The 31-year-old also says that if we set goals that are appropriate to us, we won’t have to fight too hard to achieve them, because “they will draw us towards them in accordance with the laws of nature”.

“When your goals are exciting they create a pulling power,” he explained. “This is the secret which highest achievers do not share - although they set clear goals, they do not have to work towards them, but instead just let the universe help them to achieve them.”

Ngcobo is no mystic waxing lyrical about metaphysics, but a physics Master’s student at the University of Zululand, recently appointed to the council of the national body of the South African Institute of Physics.

At the institute he will be the student voice – a role to which he is accustomed, having formerly represented postgraduates in the institute’s specialist group on nuclear, particle and radiation physics, which is also tasked with ensuring that the country’s educational system is producing enough suitably qualified people for its future nuclear needs.

Ngcobo, who hails from the village of Impaphala near Eshowe, said physics helped him to understand the fundamentals that govern our universe and to probe unexplained mysteries.

“For example, I visualise my exam script as having a 100 percent mark on the paper, and if you get excited about your goals, it does create a pulling power,” he said. “It is metaphysical andbeyond our current understanding, which I find fascinating.”

He is in his second year of a two-year Master’s degree in nuclear and materials sciences run jointly by Unizul’s department of physics and the Western Cape’s iThemba Labs, in collaboration with international experts.
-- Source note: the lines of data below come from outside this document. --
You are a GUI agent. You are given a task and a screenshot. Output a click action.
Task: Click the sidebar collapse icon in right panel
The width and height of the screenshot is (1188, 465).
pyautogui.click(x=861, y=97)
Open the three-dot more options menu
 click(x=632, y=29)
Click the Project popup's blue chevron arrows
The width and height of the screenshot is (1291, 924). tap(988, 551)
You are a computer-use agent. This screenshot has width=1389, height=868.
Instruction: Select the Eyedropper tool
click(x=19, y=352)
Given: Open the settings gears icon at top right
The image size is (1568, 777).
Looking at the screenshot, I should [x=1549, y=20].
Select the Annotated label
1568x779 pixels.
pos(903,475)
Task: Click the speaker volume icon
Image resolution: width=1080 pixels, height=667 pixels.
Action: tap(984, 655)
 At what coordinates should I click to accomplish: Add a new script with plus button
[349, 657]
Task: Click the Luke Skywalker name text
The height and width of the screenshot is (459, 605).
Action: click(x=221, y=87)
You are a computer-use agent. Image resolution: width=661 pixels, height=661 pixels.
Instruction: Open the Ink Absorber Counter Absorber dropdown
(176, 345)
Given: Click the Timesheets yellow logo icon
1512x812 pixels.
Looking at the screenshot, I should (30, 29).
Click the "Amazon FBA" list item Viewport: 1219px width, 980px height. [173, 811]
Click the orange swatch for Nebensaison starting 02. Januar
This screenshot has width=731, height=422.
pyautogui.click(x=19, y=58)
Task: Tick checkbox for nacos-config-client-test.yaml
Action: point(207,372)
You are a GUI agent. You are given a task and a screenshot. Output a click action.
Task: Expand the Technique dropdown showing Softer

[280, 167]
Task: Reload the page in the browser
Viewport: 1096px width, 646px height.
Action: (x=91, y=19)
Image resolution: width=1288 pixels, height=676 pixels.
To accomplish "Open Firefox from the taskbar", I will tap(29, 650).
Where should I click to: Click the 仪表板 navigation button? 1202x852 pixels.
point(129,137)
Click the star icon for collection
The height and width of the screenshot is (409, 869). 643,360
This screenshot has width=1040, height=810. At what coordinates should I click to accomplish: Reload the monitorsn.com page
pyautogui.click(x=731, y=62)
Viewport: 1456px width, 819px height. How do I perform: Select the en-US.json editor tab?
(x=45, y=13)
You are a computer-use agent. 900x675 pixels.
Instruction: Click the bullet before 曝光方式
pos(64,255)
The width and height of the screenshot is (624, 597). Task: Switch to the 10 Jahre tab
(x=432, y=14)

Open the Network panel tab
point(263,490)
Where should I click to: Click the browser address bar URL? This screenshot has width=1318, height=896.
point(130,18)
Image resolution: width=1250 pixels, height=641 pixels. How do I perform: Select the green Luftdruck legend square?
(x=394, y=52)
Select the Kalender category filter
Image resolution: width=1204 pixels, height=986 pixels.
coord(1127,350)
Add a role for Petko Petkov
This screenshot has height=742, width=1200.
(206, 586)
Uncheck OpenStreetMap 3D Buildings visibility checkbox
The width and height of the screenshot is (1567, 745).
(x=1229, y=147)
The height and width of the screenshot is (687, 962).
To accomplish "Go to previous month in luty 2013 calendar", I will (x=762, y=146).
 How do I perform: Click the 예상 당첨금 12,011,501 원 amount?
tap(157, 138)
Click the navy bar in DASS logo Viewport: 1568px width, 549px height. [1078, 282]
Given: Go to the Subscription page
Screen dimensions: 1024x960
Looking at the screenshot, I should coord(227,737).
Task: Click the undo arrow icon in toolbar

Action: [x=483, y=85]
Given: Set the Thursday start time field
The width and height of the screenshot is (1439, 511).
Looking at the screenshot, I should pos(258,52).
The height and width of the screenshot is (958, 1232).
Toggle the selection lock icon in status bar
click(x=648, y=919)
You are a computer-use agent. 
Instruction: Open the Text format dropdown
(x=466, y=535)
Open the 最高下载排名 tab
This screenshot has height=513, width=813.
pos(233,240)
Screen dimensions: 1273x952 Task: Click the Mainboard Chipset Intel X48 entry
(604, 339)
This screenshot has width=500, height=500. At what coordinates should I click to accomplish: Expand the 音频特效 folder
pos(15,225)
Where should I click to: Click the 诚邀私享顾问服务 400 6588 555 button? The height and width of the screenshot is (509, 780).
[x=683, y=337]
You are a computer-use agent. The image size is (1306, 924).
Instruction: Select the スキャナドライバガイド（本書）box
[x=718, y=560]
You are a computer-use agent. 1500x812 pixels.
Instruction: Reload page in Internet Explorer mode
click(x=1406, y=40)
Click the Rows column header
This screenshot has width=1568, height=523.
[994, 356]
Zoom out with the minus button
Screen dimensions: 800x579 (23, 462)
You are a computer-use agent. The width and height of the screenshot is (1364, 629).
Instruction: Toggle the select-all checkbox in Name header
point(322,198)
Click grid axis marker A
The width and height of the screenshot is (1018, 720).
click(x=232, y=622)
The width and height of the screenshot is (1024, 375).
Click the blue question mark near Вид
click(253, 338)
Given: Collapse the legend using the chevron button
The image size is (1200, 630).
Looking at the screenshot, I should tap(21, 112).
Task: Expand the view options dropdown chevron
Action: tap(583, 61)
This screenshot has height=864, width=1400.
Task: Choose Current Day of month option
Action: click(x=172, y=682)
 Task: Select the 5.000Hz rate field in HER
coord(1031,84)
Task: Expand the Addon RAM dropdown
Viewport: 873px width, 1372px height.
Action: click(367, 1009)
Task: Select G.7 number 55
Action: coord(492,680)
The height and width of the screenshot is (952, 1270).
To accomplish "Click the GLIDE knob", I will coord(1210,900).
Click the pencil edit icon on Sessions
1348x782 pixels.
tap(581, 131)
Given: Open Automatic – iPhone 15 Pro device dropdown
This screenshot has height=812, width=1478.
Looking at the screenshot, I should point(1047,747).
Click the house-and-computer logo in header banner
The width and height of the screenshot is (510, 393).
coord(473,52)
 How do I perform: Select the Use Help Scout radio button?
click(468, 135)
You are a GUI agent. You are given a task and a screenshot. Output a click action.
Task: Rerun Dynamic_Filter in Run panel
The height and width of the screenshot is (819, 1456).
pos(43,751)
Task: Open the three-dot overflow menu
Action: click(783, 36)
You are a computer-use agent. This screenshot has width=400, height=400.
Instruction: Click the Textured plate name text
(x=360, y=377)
His research is on radiation shielding and protection using computer codes.

He puts his 84 percent first-year Master’s mark down to the goal-setting training he had at the hands of the South African Creativity Foundation, while he was lecturing in engineering at Umfolozi College after graduating and before he resumed his studies.

He said that as an undergraduate he had concentrated so hard on his studies that he had neglected basics like good nutrition and a healthy social life.

“I got very sick and I started to search everywhere for solutions. I read books on health, spirituality and personal development until eventually I realised that cultivating a healthy, balanced lifestyle was the way to go.”

Now a vegetarian, Ngcobo said he also drank lots of water, meditated and exercised regularly, and enjoyed healthy relationships with all living creatures, from plants to animals and humans. “This helps me achieve the clear mental state in which to set my goals,” he said.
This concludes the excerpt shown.